Monday, September 3, 2018
Michael Hatfield (U. Washington) presents Cybersecurity and Tax Reform, 93 Ind. L.J. ___ (2018) (reviewed by Diane Ring (Boston College) here), at the 27th Tax Research Network Conference today at the University of Birmingham, England:
The IRS collects information on more Americans and handles more money than any other agency. The cybersecurity risks are high. This Article takes seriously both the challenges and the agency's limitations in solving those problems through technological advances. This Article describes the cybersecurity problem as a legal problem for Congress to address rather than merely a digital problem for IRS technicians. By legislation, Congress defines what information is tax relevant, and then the IRS digitally collects, stores, and process the information. Over the years, without any regard for information security, Congress has designed a tax system that requires the IRS to collect more information than it can now protect. But there is ample flexibility for Congress to reform tax law to decrease the information held by the IRS and increase the likelihood the IRS can defend it. This Article explores specific ways in which the tax laws and its administration could be changed to simplify the information needs of the IRS, making its information system both a less appealing and a more defensible cyberattack target. In short, if the tax law were simpler in specific ways, the information technology needs at the IRS would be simpler, and adequate cybersecurity for it would be easier.

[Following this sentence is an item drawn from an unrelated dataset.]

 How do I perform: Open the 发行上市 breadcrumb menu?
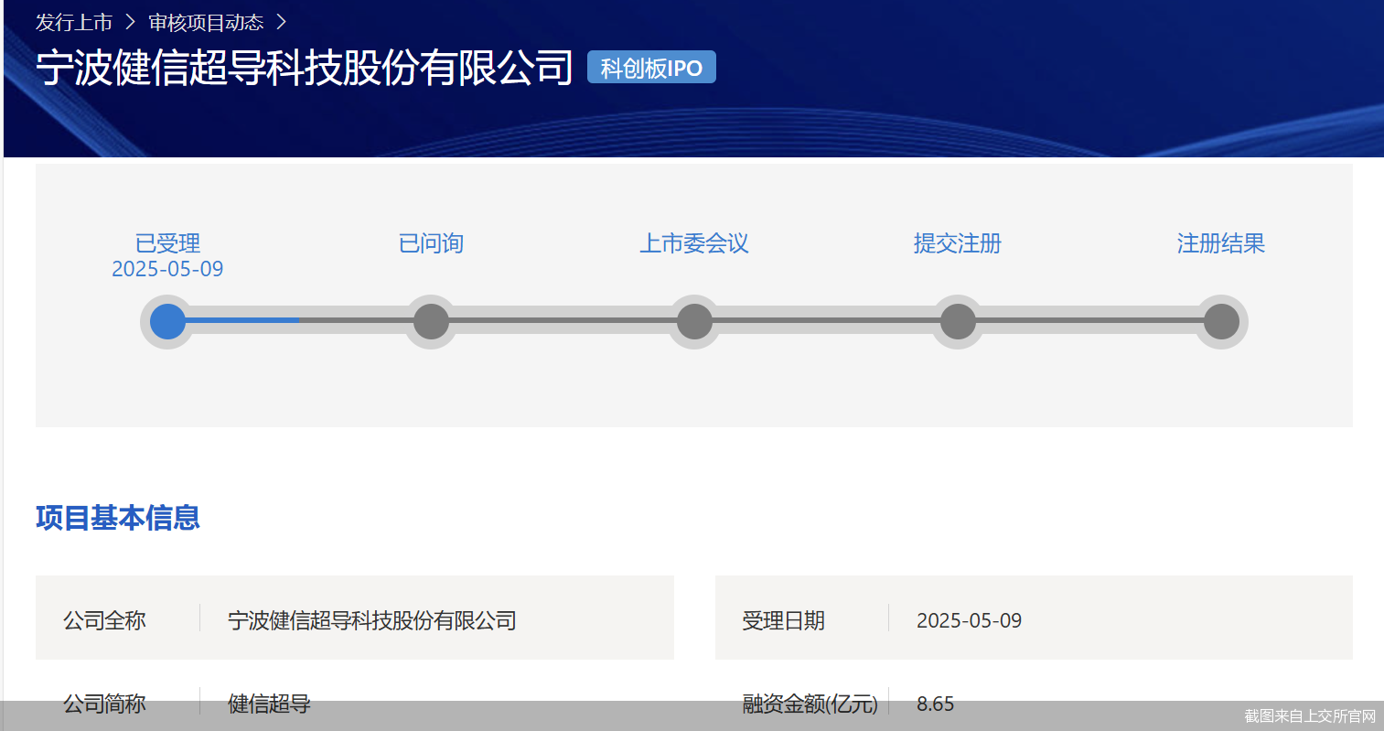tap(72, 21)
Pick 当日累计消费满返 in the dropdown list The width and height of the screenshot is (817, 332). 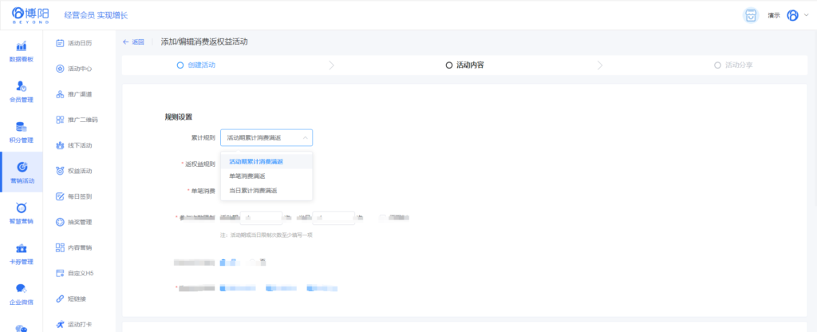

Section I describes cyberattacks at the IRS and elsewhere, predicting future cyberattacks at the IRS will be similar to cyberattacks elsewhere. Section II offers a history of computer use at the IRS, arguing that this history, as well as a variety of other factors, like inadequate funding and expertise and the technical and human difficulties of cybersecurity, reveals little reason to believe the IRS will achieve appropriate cybersecurity. Section III argues that Congress should consider how potential tax reforms might make the IRS database a less appealing and a more defensible cyberattack target. This Article concludes with reflections on the relationship between law reform and the digital revolution.